Another scientific study has confirmed: dog owners live longer, lose weight more easily and are in a better mood.
Lower risk of death
A study conducted by Mubanga et al. showed that dog ownership was associated with a 33% lower risk of premature death in heart attack survivors and a 27% lower risk of premature death in stroke survivors, compared with those without a dog. Also, owning a dog is associated with a 24% lower risk of death from any cause and a 31% lower risk of heart attack or stroke compared to people who do not have a dog.
Therefore, having a dog is associated with a longer life, a better quality of life in old age, more frequent physical activity and a reduced risk of cardiovascular disease and stroke, but also a better quality of life in heart attack or stroke survivors.
Previous research has shown that having a dog for a pet prevents social isolation, but also improves physical fitness, and even lowers blood pressure.
Experts advise that every adult should be active for at least 2.5 hours a week. Walking a dog on a daily basis certainly contributes to stay active.
A study conducted by Curl et al. showed that older people who own a dog have on average a lower body fat index, fewer physical conditions associated with aging, fewer doctor visits per year, and more frequent physical activity.
Healthier body weight
The problem of being overweight is often related to motivation. In order to lose excess weight, a person should be motivated to do regular physical activity.
In case of owning a dog, this motivation is indirect: the person is motivated to walk for the love of his pet and his needs, and at the same time he does not view daily walks as a regular and obligatory physical activity. In this way, responsibility towards the dog contributes to movement and weight loss.
Better coping with everyday stress
Physical activity, no matter which one, contributes to reducing stress, and it makes it easier to cope with everyday stressful situations.

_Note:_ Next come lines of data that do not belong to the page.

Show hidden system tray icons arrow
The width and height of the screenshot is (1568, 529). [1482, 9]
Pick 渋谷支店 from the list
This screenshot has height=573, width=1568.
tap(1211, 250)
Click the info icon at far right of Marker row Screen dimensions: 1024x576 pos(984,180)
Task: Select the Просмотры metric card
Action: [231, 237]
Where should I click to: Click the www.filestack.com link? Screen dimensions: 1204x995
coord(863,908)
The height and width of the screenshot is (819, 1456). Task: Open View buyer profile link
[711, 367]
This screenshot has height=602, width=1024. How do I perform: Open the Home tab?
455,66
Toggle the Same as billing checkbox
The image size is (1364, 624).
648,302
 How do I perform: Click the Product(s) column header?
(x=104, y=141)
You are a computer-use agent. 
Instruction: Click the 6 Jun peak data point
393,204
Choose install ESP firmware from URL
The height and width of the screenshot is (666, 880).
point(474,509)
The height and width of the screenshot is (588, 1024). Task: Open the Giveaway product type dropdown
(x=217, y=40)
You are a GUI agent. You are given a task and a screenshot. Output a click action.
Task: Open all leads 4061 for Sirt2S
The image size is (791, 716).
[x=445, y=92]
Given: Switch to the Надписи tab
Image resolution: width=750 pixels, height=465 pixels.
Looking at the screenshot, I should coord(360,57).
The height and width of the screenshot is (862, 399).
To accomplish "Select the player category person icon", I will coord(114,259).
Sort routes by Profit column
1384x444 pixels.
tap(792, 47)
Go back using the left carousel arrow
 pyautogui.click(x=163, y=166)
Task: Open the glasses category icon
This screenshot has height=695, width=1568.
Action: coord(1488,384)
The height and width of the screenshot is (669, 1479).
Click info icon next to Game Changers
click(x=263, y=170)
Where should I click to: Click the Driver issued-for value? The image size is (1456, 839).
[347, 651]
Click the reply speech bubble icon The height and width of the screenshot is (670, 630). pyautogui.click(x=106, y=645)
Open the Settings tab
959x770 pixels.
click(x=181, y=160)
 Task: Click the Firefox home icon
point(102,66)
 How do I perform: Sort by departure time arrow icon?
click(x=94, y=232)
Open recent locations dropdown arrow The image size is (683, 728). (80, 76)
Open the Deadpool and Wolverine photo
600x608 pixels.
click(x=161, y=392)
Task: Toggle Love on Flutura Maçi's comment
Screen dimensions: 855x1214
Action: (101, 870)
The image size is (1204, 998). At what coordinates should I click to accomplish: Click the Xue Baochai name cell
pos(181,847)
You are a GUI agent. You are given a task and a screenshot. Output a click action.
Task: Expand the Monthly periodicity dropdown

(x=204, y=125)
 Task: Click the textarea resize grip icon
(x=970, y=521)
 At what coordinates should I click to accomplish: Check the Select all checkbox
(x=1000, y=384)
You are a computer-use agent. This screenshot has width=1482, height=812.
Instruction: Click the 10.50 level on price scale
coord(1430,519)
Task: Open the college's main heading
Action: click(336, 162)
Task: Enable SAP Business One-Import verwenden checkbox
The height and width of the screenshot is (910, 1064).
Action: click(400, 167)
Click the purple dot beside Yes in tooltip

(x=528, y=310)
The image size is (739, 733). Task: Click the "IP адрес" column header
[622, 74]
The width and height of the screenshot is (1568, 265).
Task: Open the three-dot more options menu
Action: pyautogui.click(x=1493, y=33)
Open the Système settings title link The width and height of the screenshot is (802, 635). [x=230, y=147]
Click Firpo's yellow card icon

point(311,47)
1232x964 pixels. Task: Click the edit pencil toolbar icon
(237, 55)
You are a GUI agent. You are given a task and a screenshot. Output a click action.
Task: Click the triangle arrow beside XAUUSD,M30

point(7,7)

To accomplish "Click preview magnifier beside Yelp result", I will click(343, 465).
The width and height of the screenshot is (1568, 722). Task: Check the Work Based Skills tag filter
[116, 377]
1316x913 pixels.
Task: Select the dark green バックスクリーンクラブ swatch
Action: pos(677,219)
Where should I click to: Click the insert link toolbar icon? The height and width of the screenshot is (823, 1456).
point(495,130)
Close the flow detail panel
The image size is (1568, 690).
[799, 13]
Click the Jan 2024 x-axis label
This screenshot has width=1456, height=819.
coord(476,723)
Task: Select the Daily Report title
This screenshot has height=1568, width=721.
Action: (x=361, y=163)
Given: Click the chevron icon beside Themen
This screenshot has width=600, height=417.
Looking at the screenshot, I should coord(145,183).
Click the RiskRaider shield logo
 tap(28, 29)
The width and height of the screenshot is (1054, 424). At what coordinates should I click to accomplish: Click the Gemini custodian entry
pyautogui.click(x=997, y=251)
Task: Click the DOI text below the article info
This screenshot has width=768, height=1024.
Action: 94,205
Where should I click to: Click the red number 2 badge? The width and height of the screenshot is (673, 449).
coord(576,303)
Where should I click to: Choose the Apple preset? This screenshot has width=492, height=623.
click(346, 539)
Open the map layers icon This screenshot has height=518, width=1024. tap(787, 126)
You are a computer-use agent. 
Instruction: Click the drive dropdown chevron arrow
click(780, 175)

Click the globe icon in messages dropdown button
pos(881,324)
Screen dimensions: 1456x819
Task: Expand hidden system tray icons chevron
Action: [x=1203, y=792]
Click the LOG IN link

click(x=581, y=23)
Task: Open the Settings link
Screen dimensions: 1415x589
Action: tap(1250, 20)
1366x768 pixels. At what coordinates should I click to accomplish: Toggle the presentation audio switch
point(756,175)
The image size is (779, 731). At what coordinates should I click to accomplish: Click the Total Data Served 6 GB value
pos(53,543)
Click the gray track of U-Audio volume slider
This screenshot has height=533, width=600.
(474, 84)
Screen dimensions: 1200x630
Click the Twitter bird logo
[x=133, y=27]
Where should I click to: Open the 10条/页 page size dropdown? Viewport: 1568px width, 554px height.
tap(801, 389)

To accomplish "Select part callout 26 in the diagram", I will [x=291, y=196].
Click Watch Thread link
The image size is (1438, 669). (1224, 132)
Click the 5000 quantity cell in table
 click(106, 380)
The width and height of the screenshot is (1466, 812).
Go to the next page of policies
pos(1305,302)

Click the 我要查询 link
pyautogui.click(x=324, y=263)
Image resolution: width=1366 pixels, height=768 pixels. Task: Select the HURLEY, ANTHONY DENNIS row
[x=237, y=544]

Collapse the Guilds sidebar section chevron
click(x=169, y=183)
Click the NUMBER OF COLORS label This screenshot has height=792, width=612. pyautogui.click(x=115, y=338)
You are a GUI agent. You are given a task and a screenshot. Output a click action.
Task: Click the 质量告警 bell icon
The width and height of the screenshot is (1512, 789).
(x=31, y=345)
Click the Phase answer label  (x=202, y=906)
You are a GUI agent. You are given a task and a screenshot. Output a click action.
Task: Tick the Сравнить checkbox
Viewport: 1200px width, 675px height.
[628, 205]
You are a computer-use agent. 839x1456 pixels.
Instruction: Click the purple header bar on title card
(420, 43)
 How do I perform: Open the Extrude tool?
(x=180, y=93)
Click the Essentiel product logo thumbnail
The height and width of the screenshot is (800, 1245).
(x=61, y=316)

Precisely because of this, walks with the dog, even if they are short of 10-15 minutes, contribute to the reduction of anxiety and increase the levels of the hormones serotonin and dopamine, which are associated with a better mood.
Additionally, time spent with the dog has been proven to reduce tension and improve the mood of its owner.
Therefore, I would highly advise getting a dog for people who have survived a heart attack or stroke because walking a dog will contribute to overall daily movement, improve cardiovascular health, aerobic endurance, lower blood pressure, but also affect better mood and a lower risk of anxiety and depression.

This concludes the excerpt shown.